EL PLACER DE LA LENTITUD

Milan Kundera en su libro “La lentitud” afirma que la velocidad es la forma de éxtasis que la revolución técnica ha brindado al hombre. El grado de velocidad es directamente proporcional al la intensidad del olvido. Nuestra época parece vivir tan rápido para olvidarse de sí misma, obsesionada con olvidar, harta o avergonzada de sí misma.

Hay un proverbio checo que refleja en lo que consiste la dulce ociosidad o el dolce far niente: contemplar las ventanas de Dios. Los que lo hacen no se aburren, son felices. ¿Cuánto hace que no miramos a las nubes y adivinamos formas en ellas? No tenemos tiempo.

Ha desaparecido el placer de la lentitud. Vivimos rápidamente. La informática ha supuesto una revolución en el trabajo pues nos permite emplear menos tiempo para realizar las mismas tareas. Internet ha empequeñecido el planeta y junto con los avances en las telecomunicaciones hoy en día se consigue en multiplicar la producción reduciendo el tiempo necesario para ello.

Epicuro nos dejó su filosofía de la vida. Una filosofía consistente en lograr la felicidad mediante el placer. El hedonista busca el placer como fin supremo de la vida, sin límites. El epicúreo disfruta del placer moderado. Epicuro sólo recomendaba placeres modestos y prudentes. El aurea mediocritas aristotélico.

También se nos marca el placer de las cosas sencillas. Un café recién hecho; el olor a tierra mojada o a césped recién segado. Incluso el del lapicero que acabamos de afilar. Una conversación con amigos en casa. Un baño. La lectura de un libro. Escuchar música. ¿Acaso no encontramos más placer y más duradero en estos actos sencillos que en los provenientes del lujo y los excesos? ¿No nos hacen más felices estos detalles cotidianos que aquellas vacaciones impresionantes que nos dimos el gustazo de disfrutar una vez?

Lo que se vive deprisa se retiene peor la memoria; como lo que se lee deprisa. La vida muy aprovechada en el sentido de acumulación de experiencias, trabajo, actividades… está más enriquecida pero deja apenas poso. ¿No recordamos más, mejor y en general con más cariño esos periodos con muchos tiempos ociosos, a veces incluso de tedio, contemplando las nubes o mirando al gente pasar? ¿Cuándo fue la última vez que nos detuvimos a admirar el mar sin fijarnos en el reloj?

Cuanto más despacio se disfrutó la experiencia más indeleble es su huella en la memoria.

Yo recuerdo, por ejemplo, las horas que “perdí” mirando al mar en Eastbourne. Las nubes que sobrevolaban la huerta en Cistierna. Las estrellas en esa misma huerta o en La Gomera.
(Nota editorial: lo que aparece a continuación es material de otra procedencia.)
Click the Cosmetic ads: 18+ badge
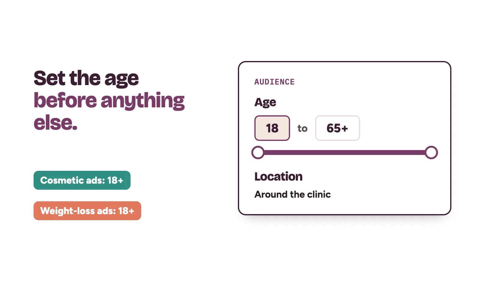Viewport: 488px width, 305px height. click(x=82, y=180)
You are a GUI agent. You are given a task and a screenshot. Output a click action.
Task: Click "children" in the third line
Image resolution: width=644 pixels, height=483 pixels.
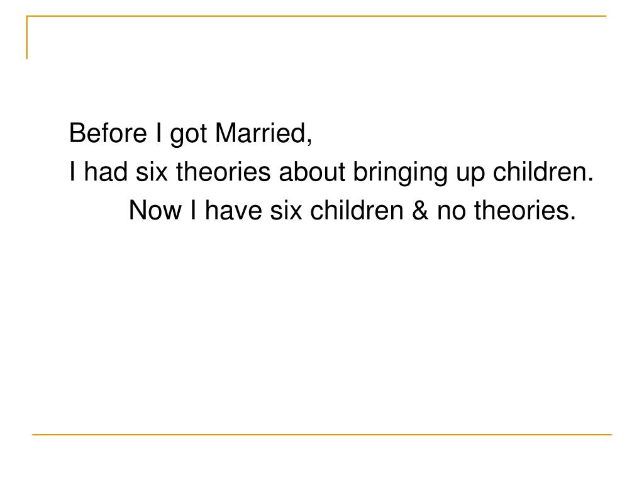tap(357, 210)
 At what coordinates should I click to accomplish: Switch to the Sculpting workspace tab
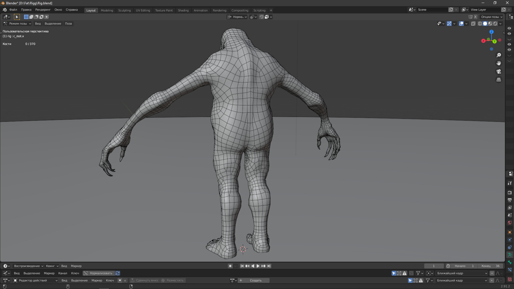(x=125, y=10)
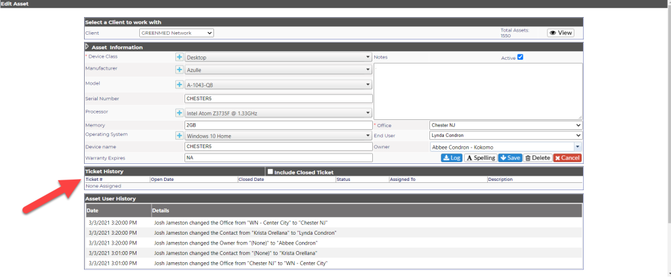This screenshot has width=671, height=278.
Task: Sort by the Open Date column header
Action: click(x=162, y=180)
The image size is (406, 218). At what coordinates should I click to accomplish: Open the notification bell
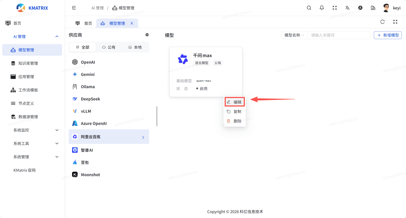[x=322, y=8]
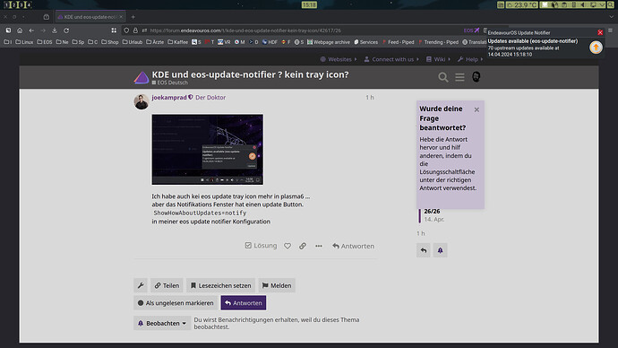Open joekamprad's user profile link
The image size is (618, 348).
(x=169, y=98)
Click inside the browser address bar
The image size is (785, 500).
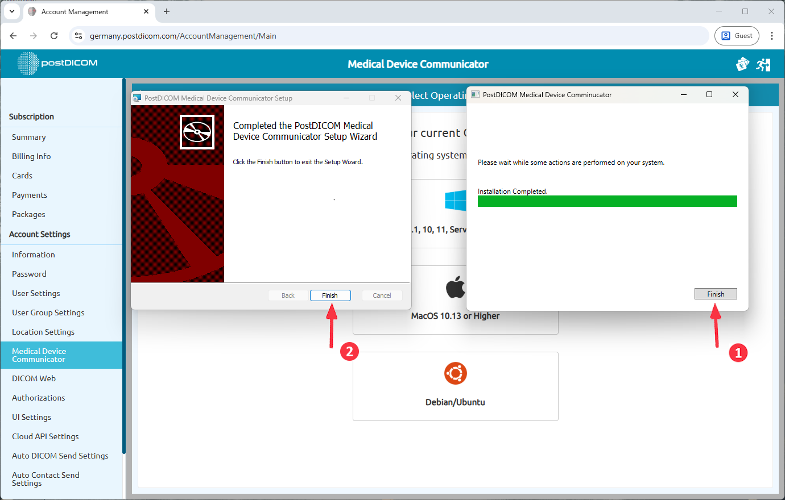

La pared de mi habitación de niño, con su papel pintado. Retengo aún en la memoria el aspecto y parte del contenido de los apuntes de la oposición. Mis mejores recuerdos proceden del cuarto alquilado en Lindau o mis paseos en bicicleta a orillas del lago Constanza, deteniéndome a zambullir mi mirada en sus aguas. Las horas muertas contemplando maravillado la carita de bebé de mi hija Rebeca.

Ratos lentos que se imprimen en nuestra memoria.

Todo lleva su tiempo. Lo bien hecho requiere tiempo. Cuanto más tiempo requiere su formación mayor es su persistencia.

Y en esta sociedad mercantilista lo que más tiempo requiere para su creación suele tener un mayor coste económico. El tiempo es uno de los materiales necesarios para crear diamantes, el tiempo es caro, es oro.